Each obligation in the regulatory frame maps to a specific element of the inference-control architecture. The Care Obligation of Reg BI 15l-1(a)(2)(ii) is satisfied by the requirement that every transition be evaluated against the customer's investment profile carried in persistent state. The Conflict of Interest Obligation is satisfied by encoding firm-level and advisor-level conflict disclosures in the regulatory frame and gating any transition that would recommend a conflicted product without the corresponding disclosure. The Compliance Obligation is satisfied by the lineage record itself, which evidences the policies and procedures reasonably designed to achieve compliance.

FINRA 2111(a) reasonable-basis suitability is enforced by the constraint that products outside the advisor's diligence-completed scope are inadmissible regardless of client profile. FINRA 2111(b) customer-specific suitability is enforced by the per-transition evaluation against the client profile. FINRA 2111(c) quantitative suitability is enforced by the running portfolio-impact state. Investment Advisers Act Section 206 fiduciary duty is supported by the requirement that every transition be evaluated under the duty of care and duty of loyalty constraints encoded in the regulatory frame. Rule 204-2(a)(7) and (a)(16) record retention is satisfied by the lineage artifact and its retention configuration. Form ADV Part 2A disclosure obligations are enforced by gating transitions that describe fees, conflicts, or risks without the corresponding disclosure tokens.

For European deployments, MiFID II Article 25(2) suitability assessment maps to the persistent client profile and the per-transition evaluation. Article 25(6) suitability statement obligations map to the lineage record. The EU AI Act Article 9 risk management system, Article 10 data governance, Article 12 record-keeping, Article 13 transparency, Article 14 human oversight, and Article 15 accuracy and robustness obligations each have specific architectural correspondents in inference control: the regulatory frame is the risk management artifact, the persistent state is the data governance boundary, the lineage is the record-keeping output, the transition rationale is the transparency layer, the inadmissibility-driven escalation is the human oversight integration, and the deterministic admissibility evaluation is the accuracy and robustness foundation.

Adoption Pathway

Adoption proceeds in three stages. In the first stage, a wealth management platform identifies the regulatory frame applicable to its advisory operations, encodes the client profile schema required by Reg BI and FINRA 2111 into the persistent state object, and instruments its existing generation pipeline to surface candidate transitions to the inference-control gate. The gate is initially run in shadow mode, recording admissibility decisions without yet enforcing them. The shadow mode lineage is reviewed against historical advisory output to validate that the gate's evaluations align with the firm's compliance judgments.

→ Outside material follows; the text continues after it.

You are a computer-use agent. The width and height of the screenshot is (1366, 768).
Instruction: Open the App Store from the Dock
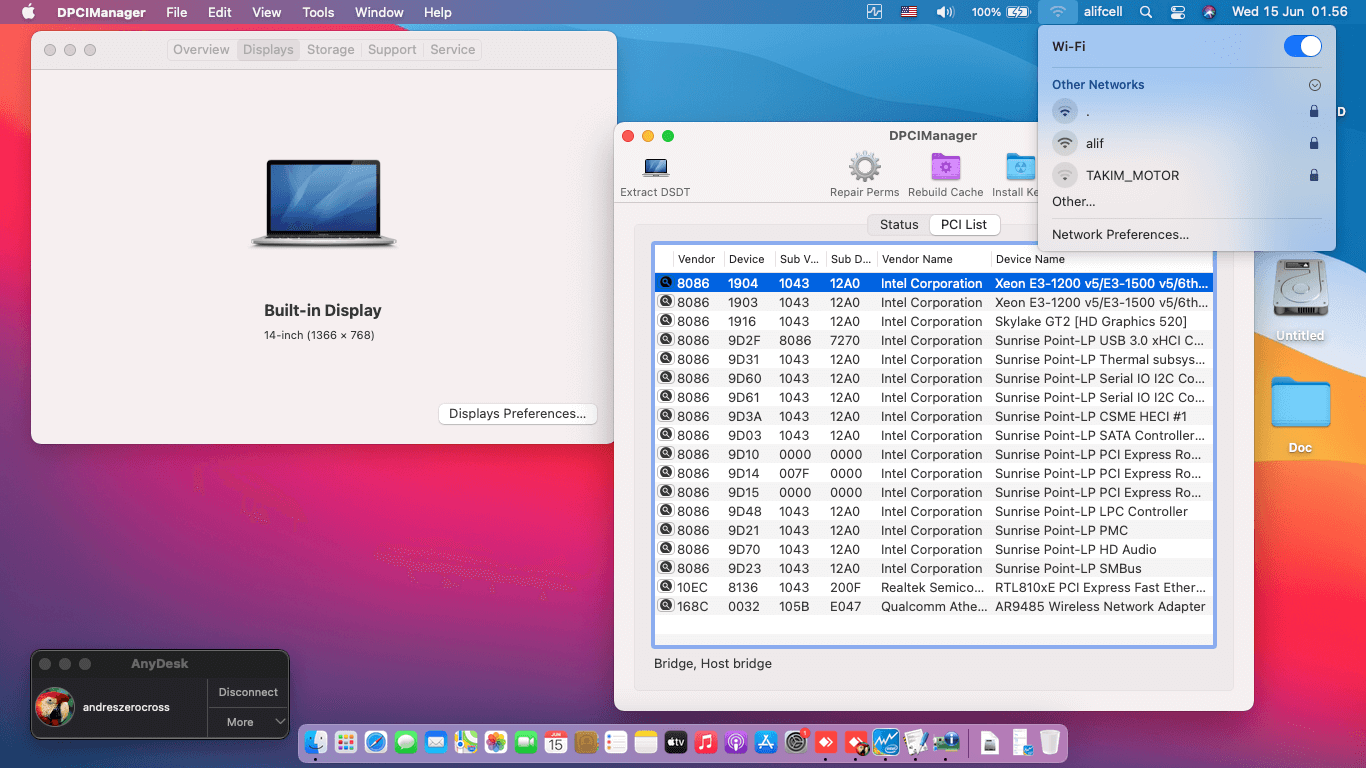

In the second stage, the gate is moved into enforcement on a defined product and client scope: typically beginning with self-directed advisory tools where the regulatory exposure is most acute and the human-advisor fallback is built into the product. The portfolio-impact state is connected to the firm's positions-of-record system so that quantitative suitability is evaluated against actual rather than synthetic holdings. Disclosure templates from Form ADV Part 2A and any applicable product prospectuses are encoded as required-token constraints on terminal transitions.

In the third stage, the lineage retention configuration is tuned to satisfy the firm's 204-2 retention schedule, which for most categories is five years with the first two years in an easily accessible place. The lineage is integrated with the firm's existing supervisory review workflows so that flagged transitions are routed to human supervisors with the full evaluation context, and the supervisory determinations are recorded back into the lineage. At this stage the firm has an inference-controlled advisory architecture that is compliant by construction, supervisable by design, and auditable by retrieval rather than by reconstruction.